The equation is derived from the problem statement: "The difference between \(\frac{2}{5}\) of a number and 8 is \(\frac{7}{5}\) of that number." This can be translated into an algebraic equation:

• \(\frac{2}{5}x\): Represents the fraction of the number.
• The phrase "difference between \(\frac{2}{5}x\) and 8" becomes: \(\frac{2}{5}x - 8\).
• "Is equal to" indicates where we place the equal sign in the equation: \(=\).
• "\(\frac{7}{5}\) of that number" is expressed as \(\frac{7}{5}x\).

The equation then logically follows as:
\[\frac{2}{5}x - 8 = \frac{7}{5}x\]

Fractions are common in algebra and they can sometimes make equations seem more complicated. However, understanding how to manipulate them is key to solving these equations. When dealing with fractions in algebra, especially when they involve variables, it's important to know:

• How to combine like terms.
• How to move terms across the equation.

In our example, the equation involves fractions \(\frac{2}{5}x\) and \(\frac{7}{5}x\). To simplify and solve for \( x \), you must collect all terms involving \( x \) on one side of the equation. In this case:
- Move \(\frac{7}{5}x\) to the left side to get: \(\frac{2}{5}x - \frac{7}{5}x\).
- This combines into \(-\frac{5}{5}x\) or simply \(-x\), which we equate to 8.
Pay close attention to the negative sign when handling such expressions. It often signifies that you will need to divide by a negative coefficient, as shown in the next section.

Solving equations in algebra involves finding the value of the unknown variable that makes the equation true. Let's see how this works with the equation we have:

• We have \(-x = 8\) after combining like terms from \(\frac{2}{5}x - \frac{7}{5}x\).
• To isolate \( x \), divide both sides by \(-1\), which gives us \(x = -8\).
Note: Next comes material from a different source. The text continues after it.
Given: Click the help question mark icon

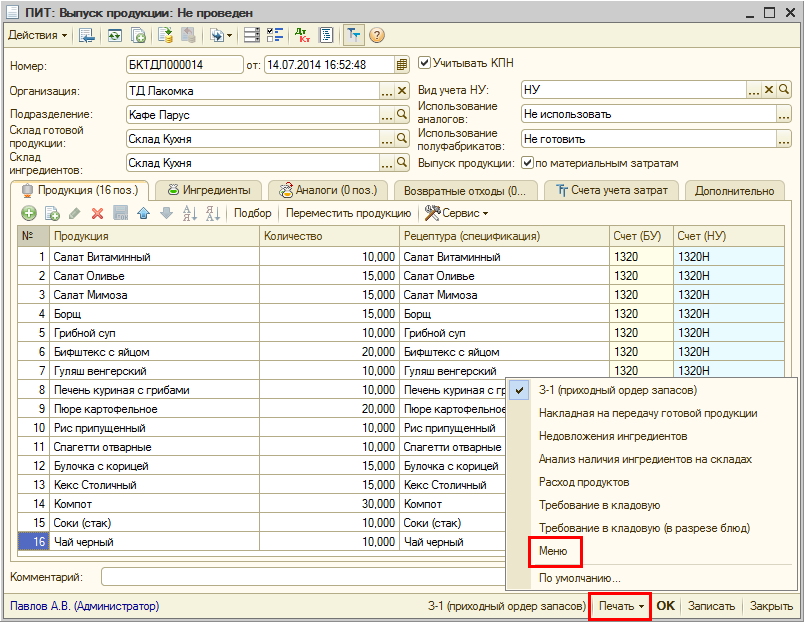Looking at the screenshot, I should pyautogui.click(x=377, y=35).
It's important to translate each step of your operations back to the equation:
- Moving \(\frac{7}{5}x\) changed the sign of x terms.
- Dividing by \(-1\) flips the sign, giving us our solution.
Checking your work is always a good idea, especially when negative solutions are involved. In our final answer, substituting \( x = -8 \) into the original equation should satisfy its conditions.